Task list –
1 > Please return the passage of the flowering box thread starting at "Looks great man!" and ending at "at the moment.".
2 > In the flowering box thread, how long did the box take to build?
3 > Extend the flowering box thread past its final post.

Source excerpt –
^^^^

# Single Cola Flowering Box



## MeNtAlPaTiEnT (May 23, 2008)

Something real simple I cooked up today. Suited for a single big CFL at the top. Modification for more bulbs can easily be done on the sides or even more at the top. Could probably even put a small wattage HPS in there if you wanted to, but you would need a much bigger fan than the computer fan I have hooked in there!

*Time to build:* 2 Hours
*Cost of materials:* 
Nails - $4
                                  Walls/Flooring - 8$
                                  Frame Wood - $4
                                  Fan - Free 
                                  Hinges - $3
*Tools used:*
 Hammer
                          Skil saws of different types
                          Measuring tape

Improvements can be made such as light proofing, which I will work upon. Mylar will definately come in handy. Going to purchase some in the next week or two. I'm going to use this to flower a single cola or two if there's enough room.


----------



## PeaceKiller (May 23, 2008)

Hi Mental,

Looks great man! You did a awsome job.
What are the approx. dimentions?


----------



## MeNtAlPaTiEnT (May 23, 2008)

Hey there peacekiller!

I actually forget the dimensions... I will have some numbers on the screen in a bit. Kind of busy at the moment. 

The box resembles a speaker box or some sort when it's closed. Hmm


----------



## FruityBud (May 23, 2008)

Looks good, what size CFL would you recommend for this box?


----------



## MeNtAlPaTiEnT (May 23, 2008)

FruityBud said:
			
		

> Looks good, what size CFL would you recommend for this box?


I'd reccommend a 42 watter or a 64 or a 100+. As long as the temps dont rise too high. The fan I installed is able to cool a 42 watter as far as I know. By using this box, you can pretty much give your plant the entirety of the lumens that your bulb puts out. 

Say a 42 watter gives 2850 lumens, I think it's a safe bet that your plant will be recieving at least 2500 lumens with proper reflective material(s).


----------



## PeaceKiller (May 23, 2008)

One of these and a clone of a femal plant would make for a nice Holiday or Birthday present


----------



## MeNtAlPaTiEnT (May 24, 2008)

haha that is true. If a friend gave one of these for me, I'd be like, "hey alright!"

^^^^

Data lines –
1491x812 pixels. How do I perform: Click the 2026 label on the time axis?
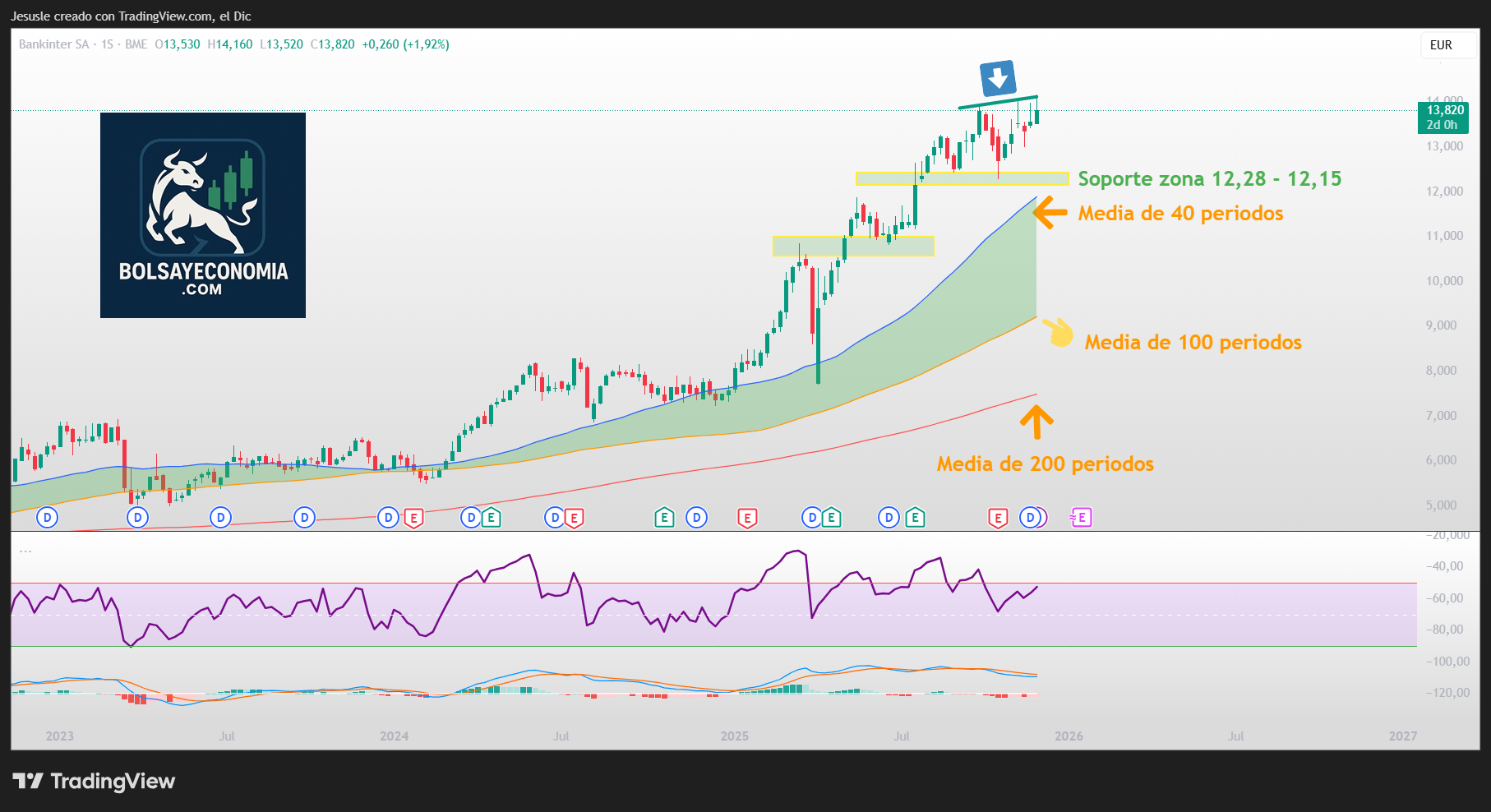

^^^^

Results –
1 >
Looks great man! You did a awsome job.
What are the approx. dimentions?


----------



## MeNtAlPaTiEnT (May 23, 2008)

Hey there peacekiller!

I actually forget the dimensions... I will have some numbers on the screen in a bit. Kind of busy at the moment.

2 > 2 hours.

3 >
----------



## parkingjoe (May 25, 2008)

CRAZY MENTAL with ideas like these dude youll be on your way back to a secure mental ward sooner than you expect.


cool idea btw

pkj


----------



## MeNtAlPaTiEnT (May 25, 2008)

heheh, I'm putting the new box to good use right now. I've got 9 clones in styrofoam cups under a 42 watter with a reflector. It's very bright in there. 

Temps with 42 watter and fan going with door closed steady at 26C. Humidity at 57.


----------



## MeNtAlPaTiEnT (May 27, 2008)

The box being at use. Not its intended purpose, but hey!
You could put some sort of book or towel or something else on top to cover the hole.


----------



## stoner (Jul 22, 2008)

That is a really cool little grow box


----------



## slowmo77 (Jul 22, 2008)

i'd like to know how its working out since the last update?


----------



## MeNtAlPaTiEnT (Jul 23, 2008)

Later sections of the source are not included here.